Product: A vision misaligned with reality

WeWork’s product, centered around flexible and vibrant office spaces for freelancers and businesses, seemed promising at first glance. However, the ambitious expansion into various sectors, like WeLive and Rise by We, stretched the company’s focus. By diversifying beyond its core offering, WeWork diluted its brand identity and lost the initial appeal that made it a game-changer.

The company’s inability to effectively deliver on these tangential products tarnished its reputation and diverted resources from refining its core value proposition. In addition, its model of taking on long terms leases to rent out on a short-term basis proved unsustainable, as was its positioning as a tech company, which was hubris. This was always a property business that sought to charge a premium through features such as free beer taps.
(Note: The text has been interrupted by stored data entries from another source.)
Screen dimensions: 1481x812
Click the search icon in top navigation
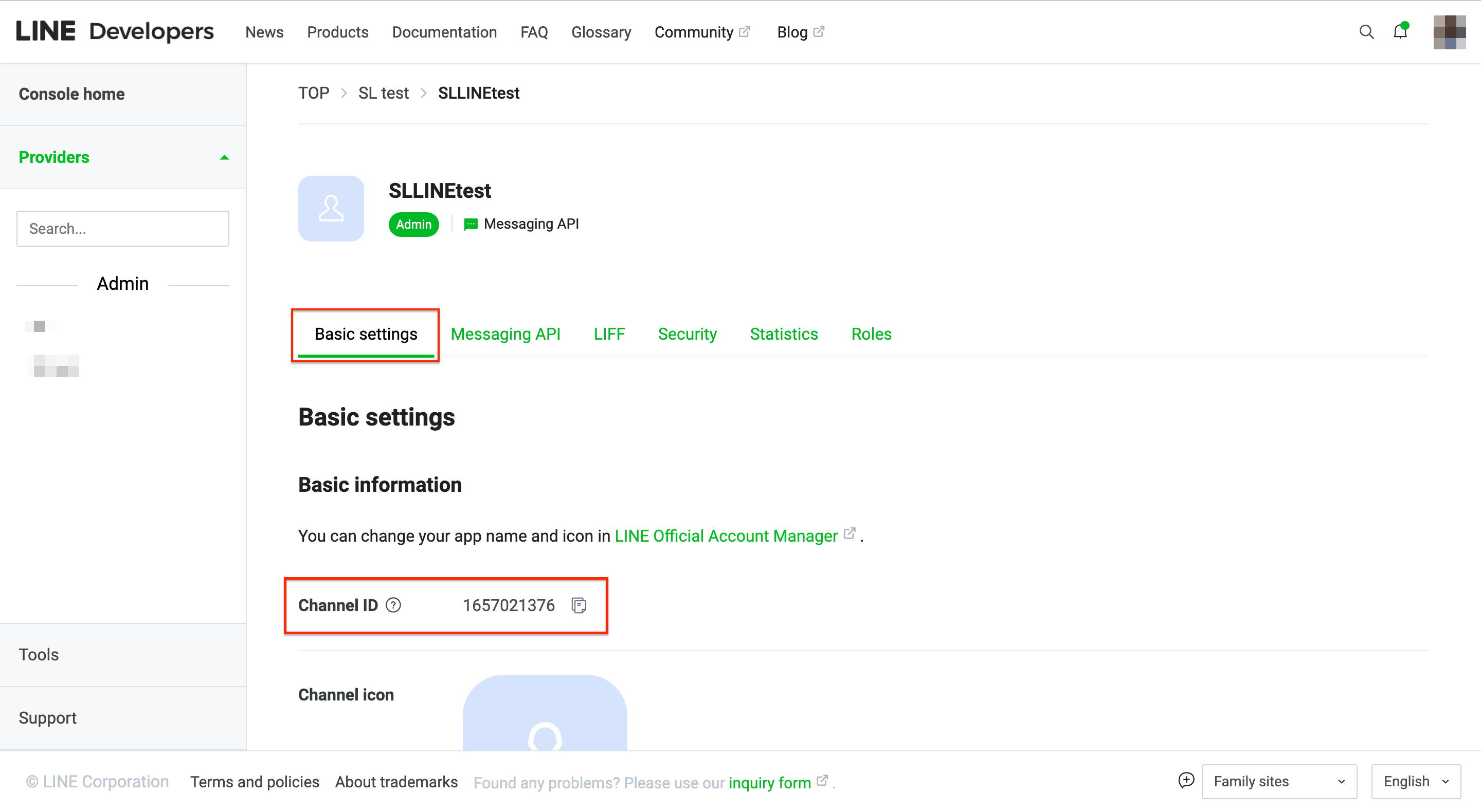coord(1365,31)
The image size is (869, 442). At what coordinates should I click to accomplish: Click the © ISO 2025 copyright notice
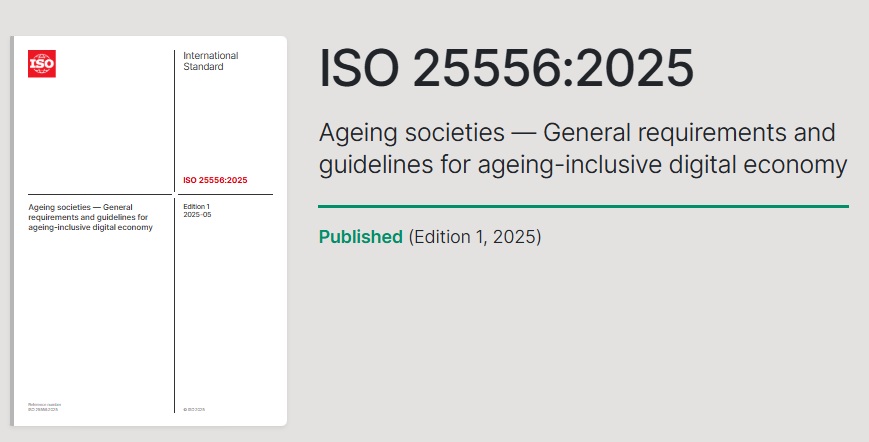194,409
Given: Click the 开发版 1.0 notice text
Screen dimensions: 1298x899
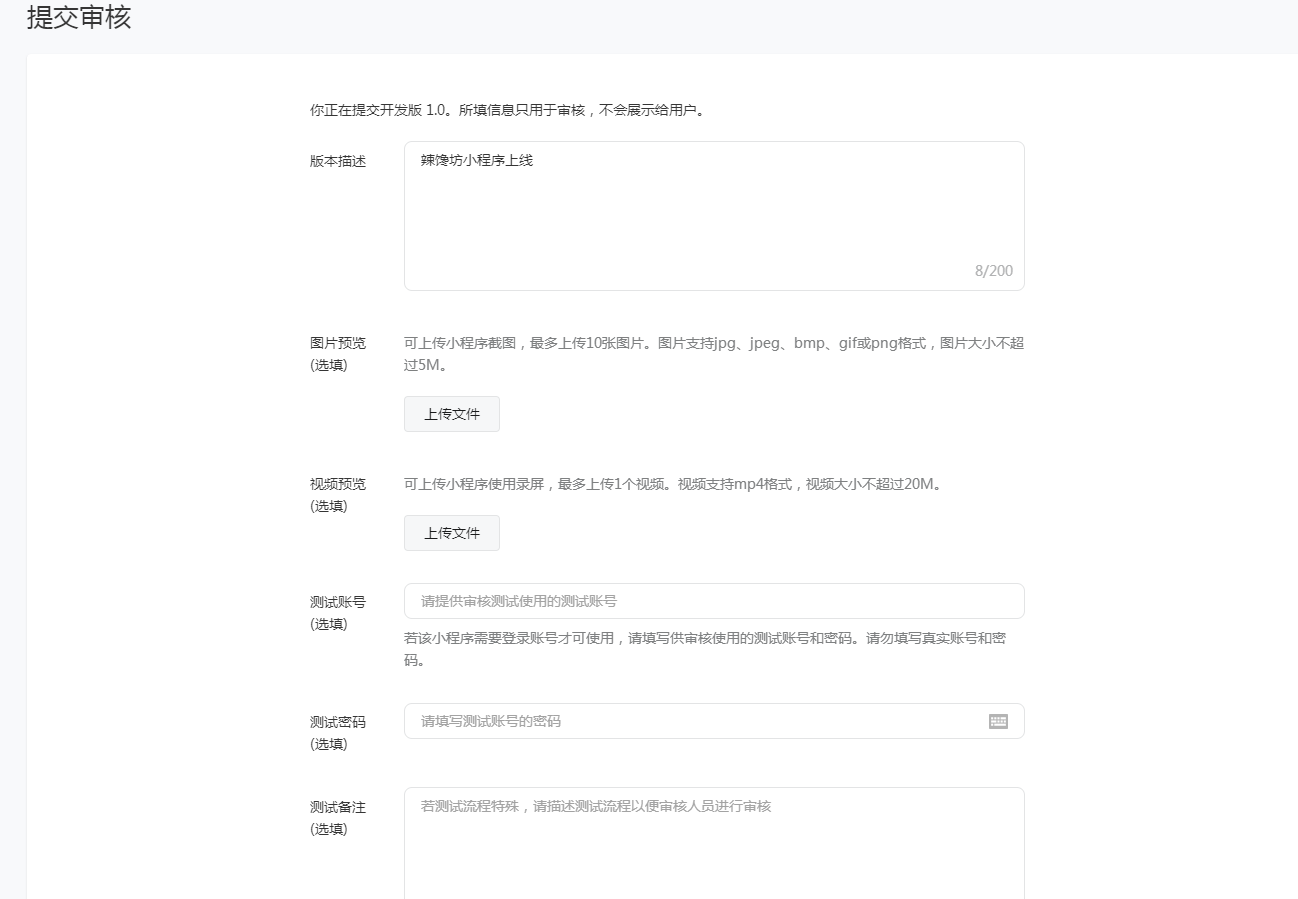Looking at the screenshot, I should pos(507,110).
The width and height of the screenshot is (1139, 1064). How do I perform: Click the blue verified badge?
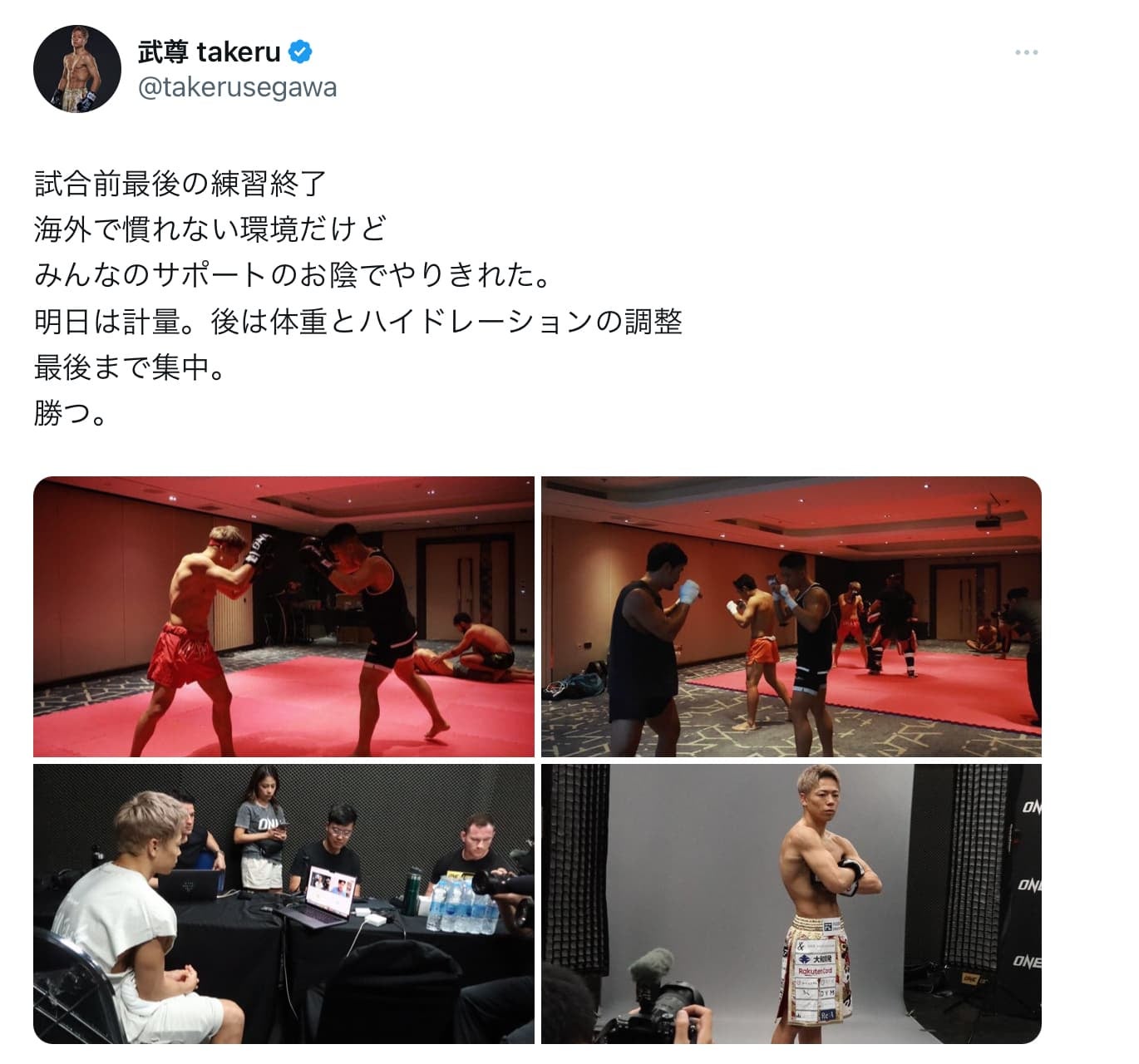click(x=300, y=52)
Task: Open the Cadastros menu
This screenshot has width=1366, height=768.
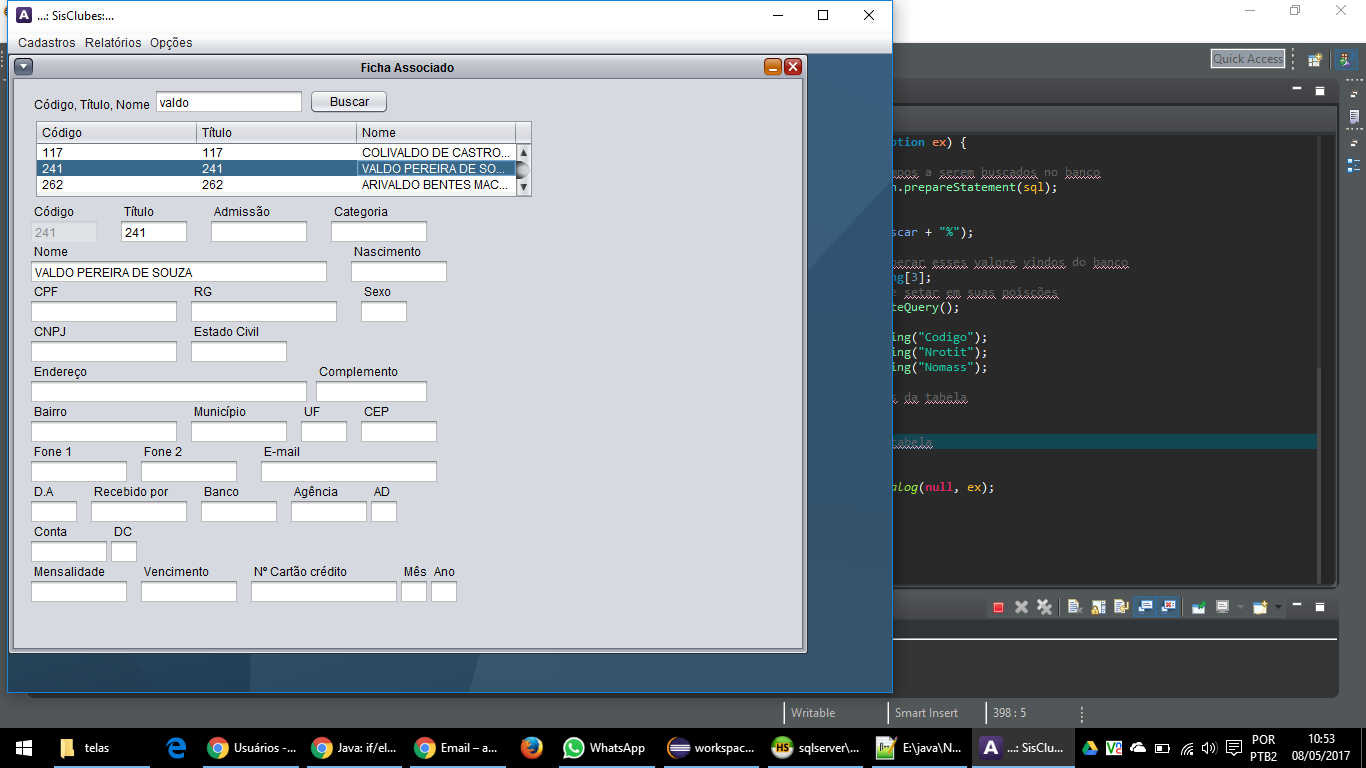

Price: Scaling without sustaining

WeWork’s aggressive expansion strategy came with exorbitant costs, leading to sky-high valuations that were increasingly detached from its financial reality. The company’s pricing model was built on the assumption of perpetual growth, ignoring market fluctuations and economic downturns. The lack of sustainable pricing strategies led to unrealistic expectations, resulting in a precarious financial situation that couldn’t weather unexpected challenges. At one stage, it reported losses of $1.6bn on a $1.8bn turnover.

Place: Overexpansion and market saturation

In a bid to conquer markets around the world, WeWork embarked on a relentless expansion spree. This shotgun approach overlooked the importance of understanding local dynamics, cultural nuances, and varying demands. The result? Oversaturated markets, unoccupied spaces, and strained resources. WeWork failed to recognize that success in one location didn’t guarantee triumph everywhere; a one-size-fits-all approach was fundamentally flawed in an industry where location is pivotal.

Promotion: Hype versus substance

The WeWork narrative was once driven by charismatic co-founder Adam Neumann and amplified through lavish events and brand partnerships. However, a brand built on hype rather than tangible value was destined to crumble. The aggressive marketing campaigns overshadowed operational inefficiencies and failed to address growing concerns about the company’s viability. WeWork’s promotional efforts fell short in managing the widening gap between perception and reality. It broke the cardinal sin of assuming promotion was marketing.

The frustrating thing about WeWork is that - particularly in this age of remote working - it is fundamentally not a bad idea. But its mountain of debt, and huge liabilities, underline that that scale is not necessarily the panacea many in VC claim it to be. WeWork now lacks the agility to pivot, meaning it will likely be remembered as WeDidn’tWork.

A serious rethink is needed in the venture capital world - financiers need to understand it is great marketing that builds great companies.